Communiqué du MMLF, Mouvement des Maghrébins Laïques de France :
Le samedi 3 juillet, l’AFP émettait une dépêche rappelant la plainte déposée par Louis Chagnon contre le MRAP et Monsieur Kamel Zmit. Les informations contenues dans ce texte étant incomplètes, je vous suggère de vous référer au texte consultable ici et transmis le 12 février 2004 à cette même agence par l’avocat de Louis Chagnon.
On y découvre que Kamel Zmit n’est pas un simple parent d’élèves, mais le porte-parole du collectif qui s’est organisé pour attaquer Monsieur Chagnon. Sur la défensive, Kamel Zmit confie son désarroi d’être présenté comme un « agent de l’obscurantisme religieux islamiste ». Il se dédouane en affirmant qu’il « s’est installé en France pour échapper à la pression des islamistes algériens ». J’avoue ne pas comprendre comment une victime de l’islamisme puisse se ranger aux côtés du bourreau, ou peut-être a-t-il agit à l’insu de son plein gré ? Les femmes et les hommes qui ont subi des pressions de la part d’islamistes algériens n’ont de cesse de dénoncer le type de censure dans laquelle s’est impliqué Monsieur Zmit, et il est hors de question pour eux de collaborer avec le MRAP, dont nous avons dénoncé à maintes reprises ses positions pro-islamistes.
Dans son élan défensif, Kamel Zmit s’indigne, en annonçant que « quand on s’appelle Kamel, on est aussitôt catalogué ». Ah bon ? Mes amis du Mouvement des Maghrébins Laïques de France qui s’appellent Mohamed, Saïd, Tarek, et moi-même ne pouvons accepter cela.
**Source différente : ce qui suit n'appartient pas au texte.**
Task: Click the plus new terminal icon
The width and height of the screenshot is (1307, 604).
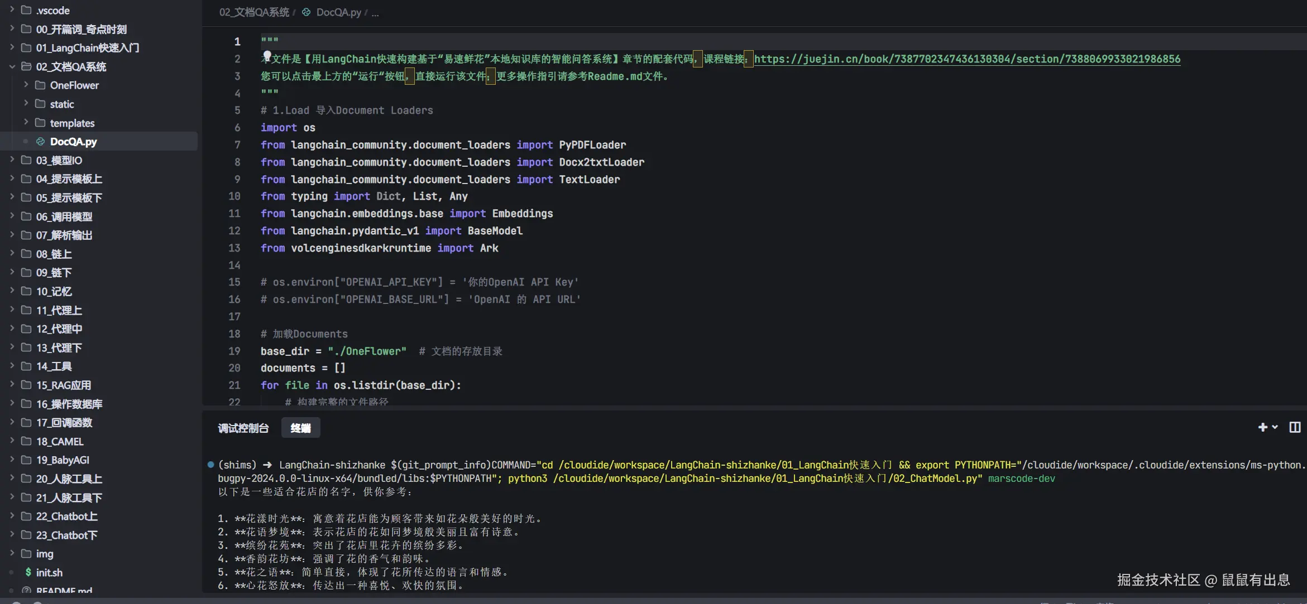Action: [1262, 427]
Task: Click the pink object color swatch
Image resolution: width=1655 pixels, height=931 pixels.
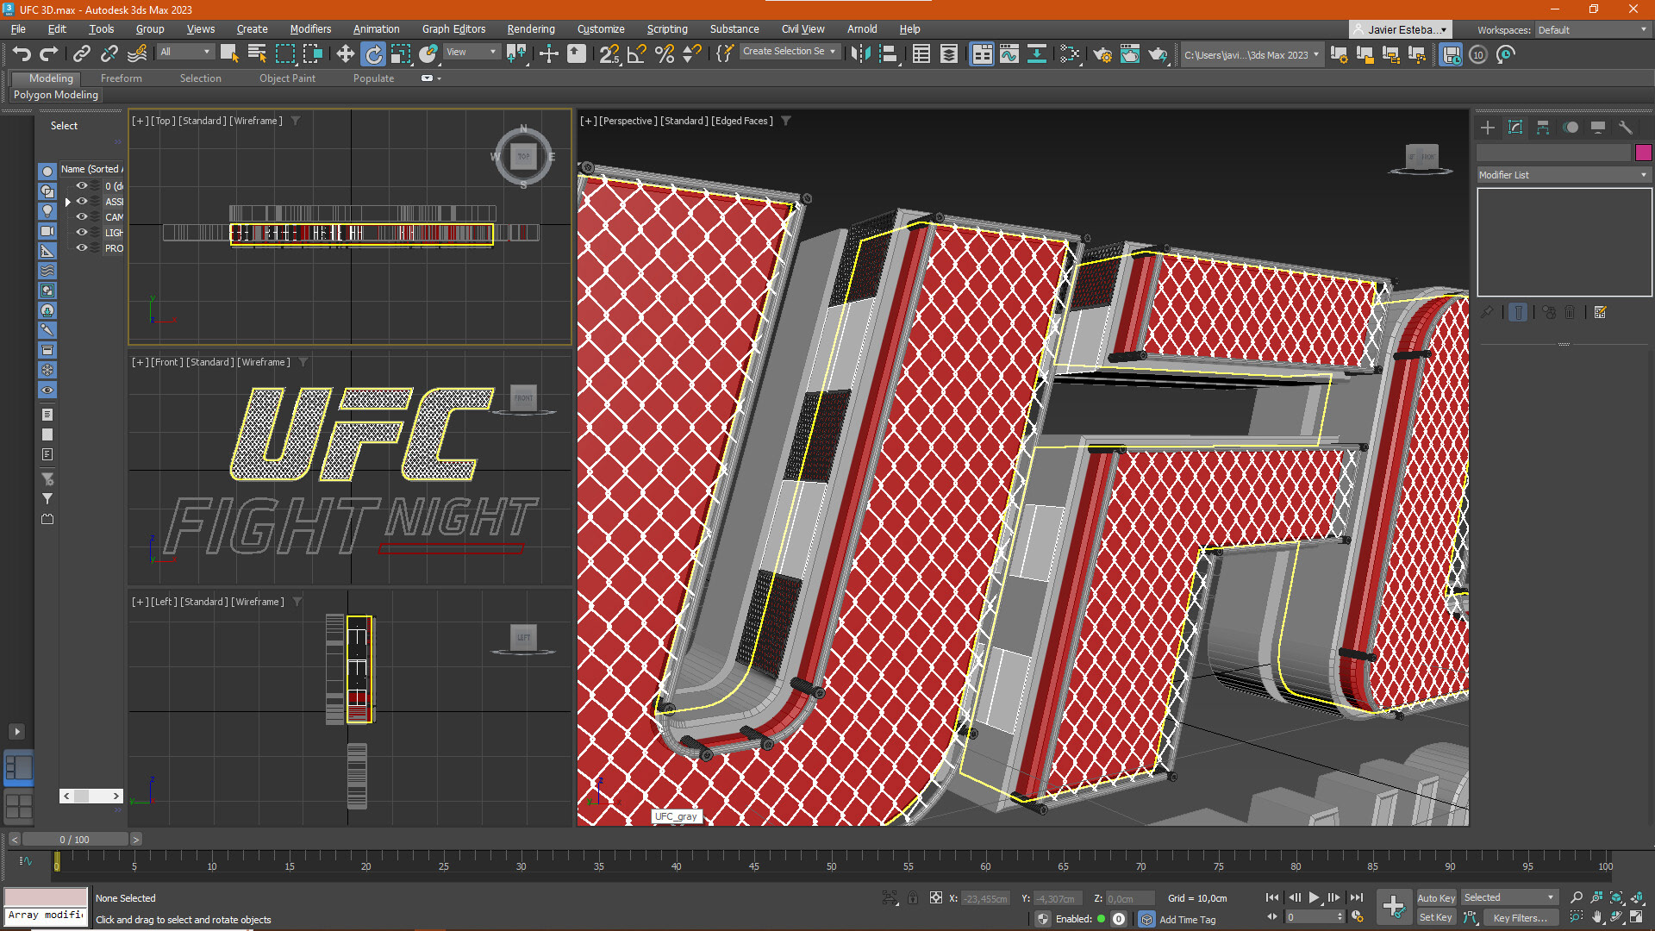Action: pos(1643,153)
Cette affirmation procède de la même démarche victimaire qui sied tant aux islamistes et à leurs alliés. Comment pourrais-je ne pas qualifier un individu de pro-islamiste ou d’islamiste lorsque celui-ci use de leurs méthodes ? Kamel Zmit poursuit en affirmant « qu’il n’observe pas le ramadan et que sa fille ait été d’office privée de porc à la cantine de son école. » Si l’absence de jeûne était un gage de laïcité et de non soutien aux islamistes, l’extrême gauche –composée en majorité d’athées- se joindrait à notre combat contre les tartuffes islamistes.
D’autre part, j’espère que Monsieur Zmit a porté plainte lorsque sa fille a été privée de porc. C’est me semble-il plus grave pour le laïque qu’il prétend être, que de voir l’Islam –auquel il n’adhère pas- critiqué.
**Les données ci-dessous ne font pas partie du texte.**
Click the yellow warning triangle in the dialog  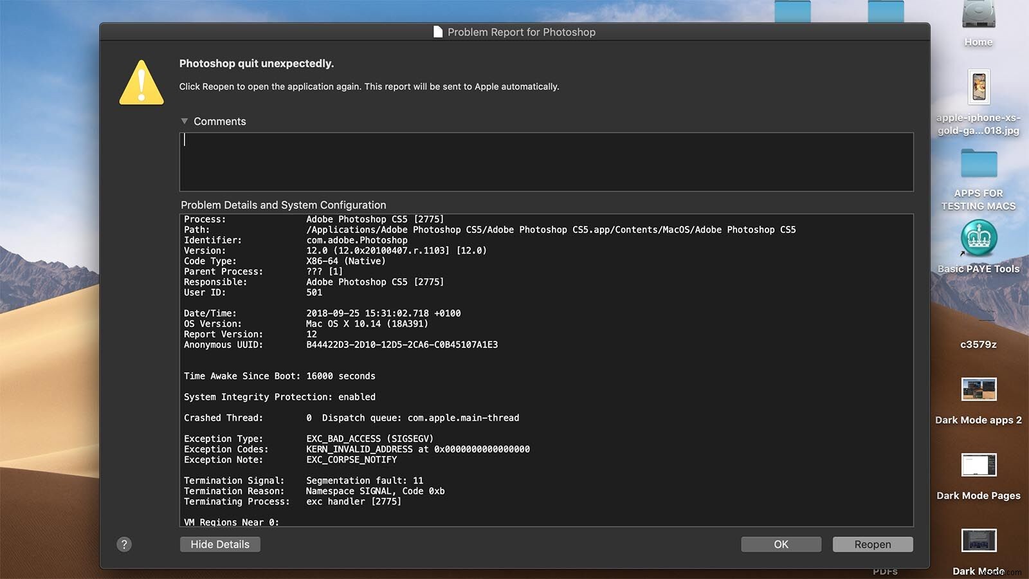point(141,82)
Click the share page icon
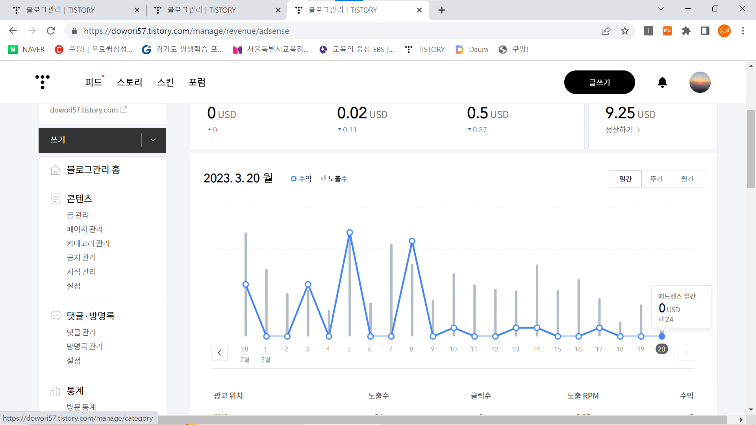Screen dimensions: 756x425 tap(606, 31)
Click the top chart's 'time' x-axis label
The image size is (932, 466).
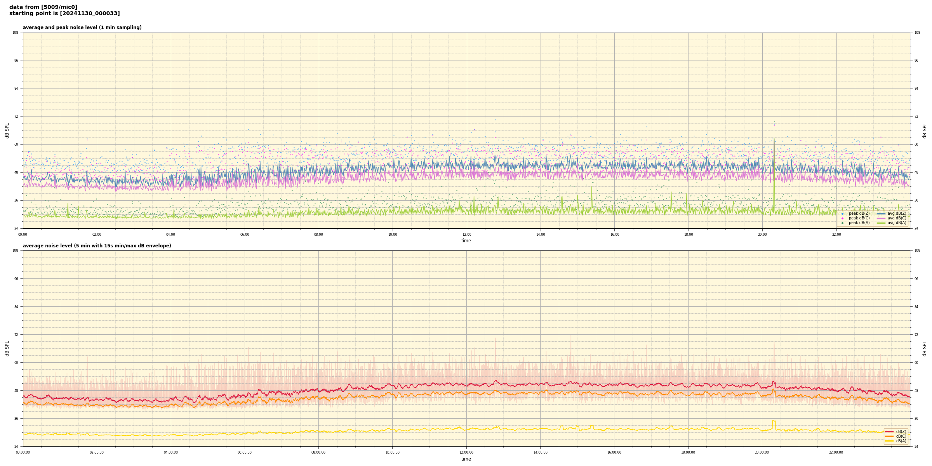coord(466,241)
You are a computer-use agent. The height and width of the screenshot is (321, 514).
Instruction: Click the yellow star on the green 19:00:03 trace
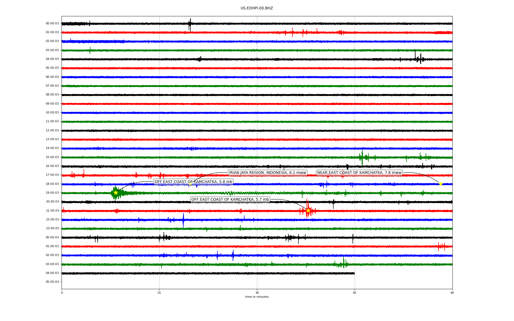[x=116, y=193]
A l’entendre, Kamel Zmit n’a « jamais voulu se situer sur le terrain religieux. Son problème était les enfants, les dégâts qu’un tel cours pouvait faire dans leur esprit. » C’est raté ! En somme, pour protéger les enfants, Monsieur Zmit, épaulé par le MRAP aurait bien réintroduit le délit de blasphème, quid des dégâts que ça pouvait causer à toute la société, et surtout aux laïques, comme lui-même.
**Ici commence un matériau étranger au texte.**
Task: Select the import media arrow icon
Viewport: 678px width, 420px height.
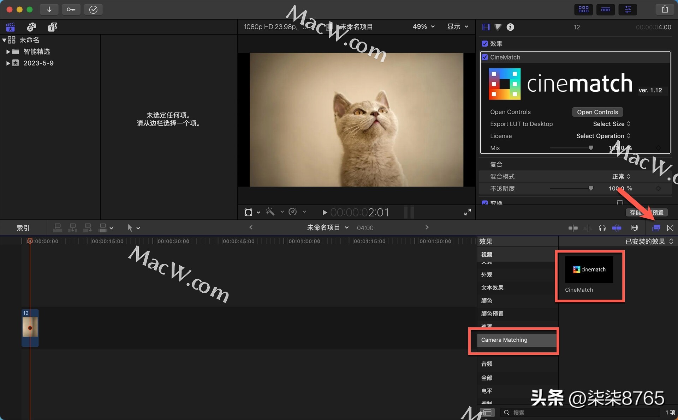Action: pos(49,10)
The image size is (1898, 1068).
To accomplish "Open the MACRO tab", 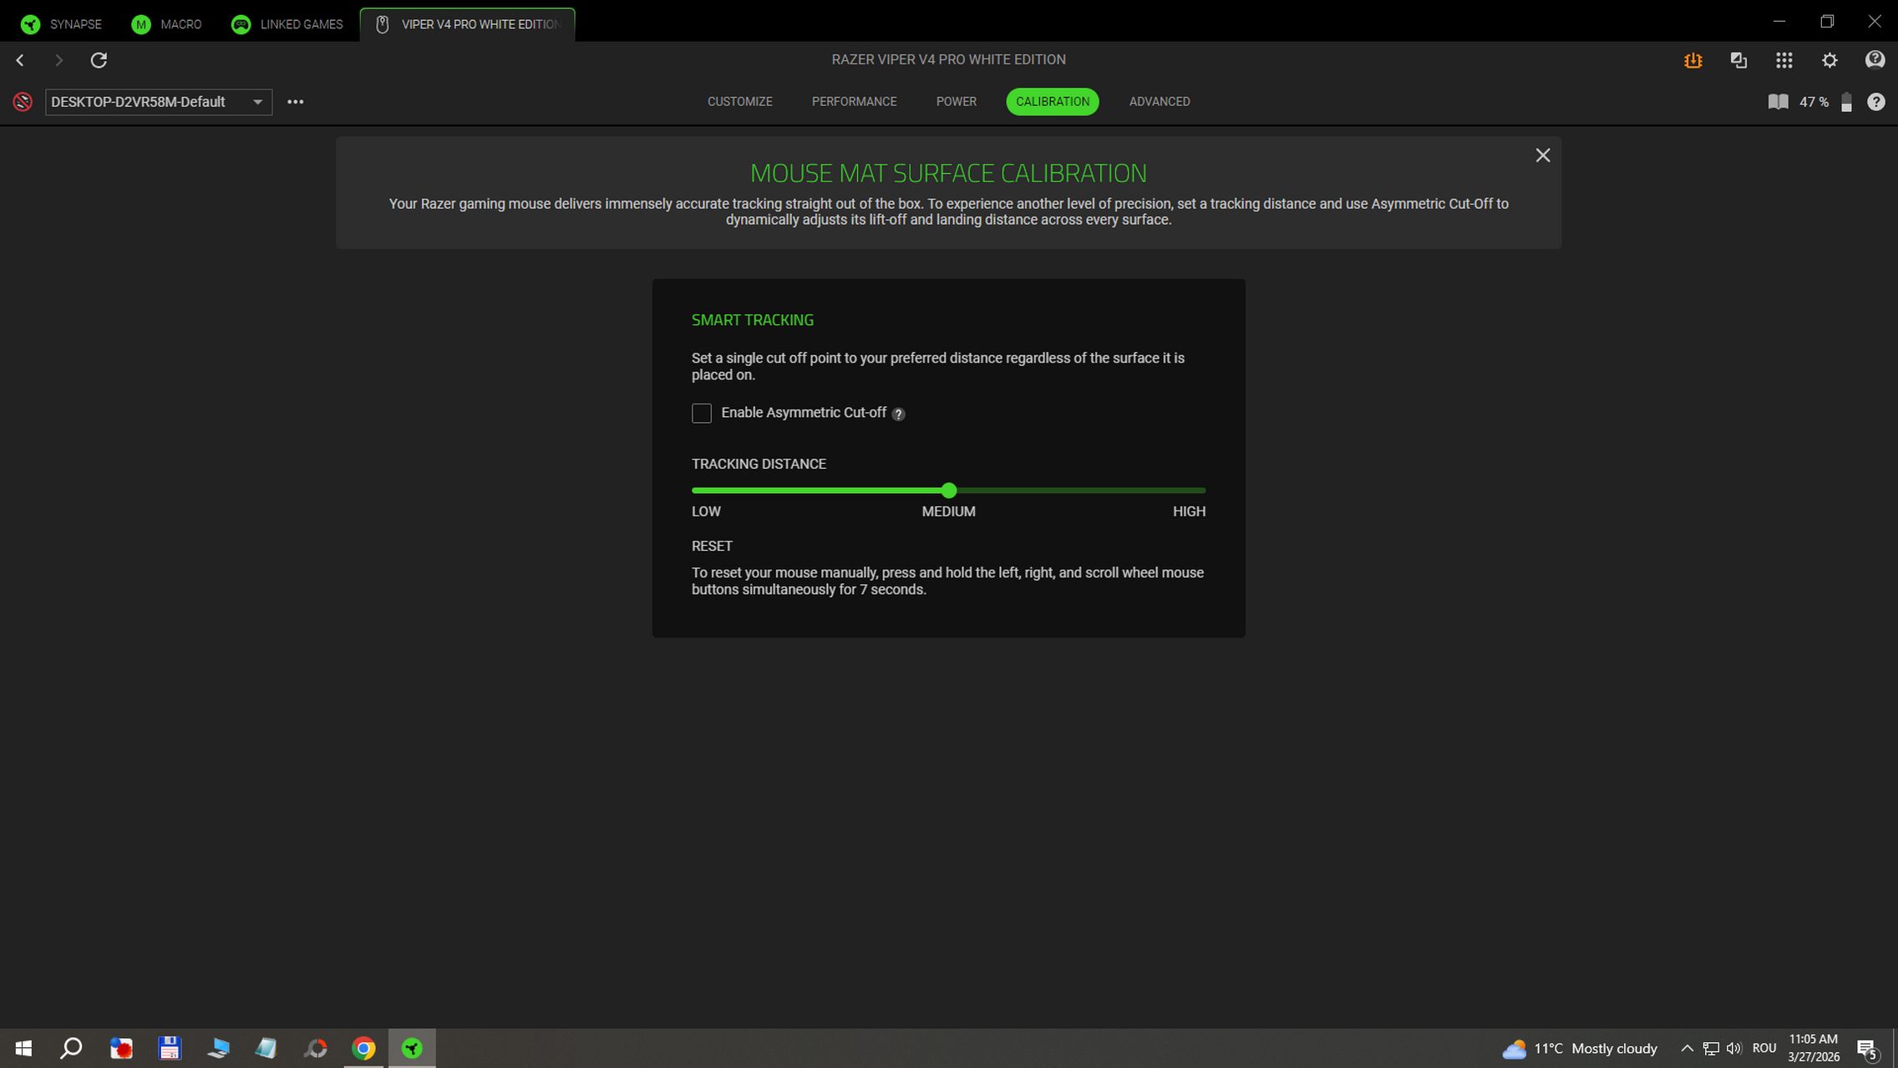I will coord(166,24).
Monsieur Zmit termine avec l’argument de choc « Mais que faire quand vous avez l’impression que vous n’existez pas ? ». Cet argument qui permet de justifier tout et n’importe quoi, depuis la délinquance maghrébine qui serait due au manque d’écoute des jeunes, jusqu’aux actes antisémitismes, liés au conflit israélo-palestinien (et donc aux méchants sionistes), est promu par de nombreuses associations antiraciste et droit de l’hommiste au rang d’une jurisprudence.
Mais non, le MMLF, privé d’expression publique, a l’impression de ne pas exister. Ce n’est pas pour autant que nous allons soutenir les islamistes dans leur tentative de censure à l’égard des laïques.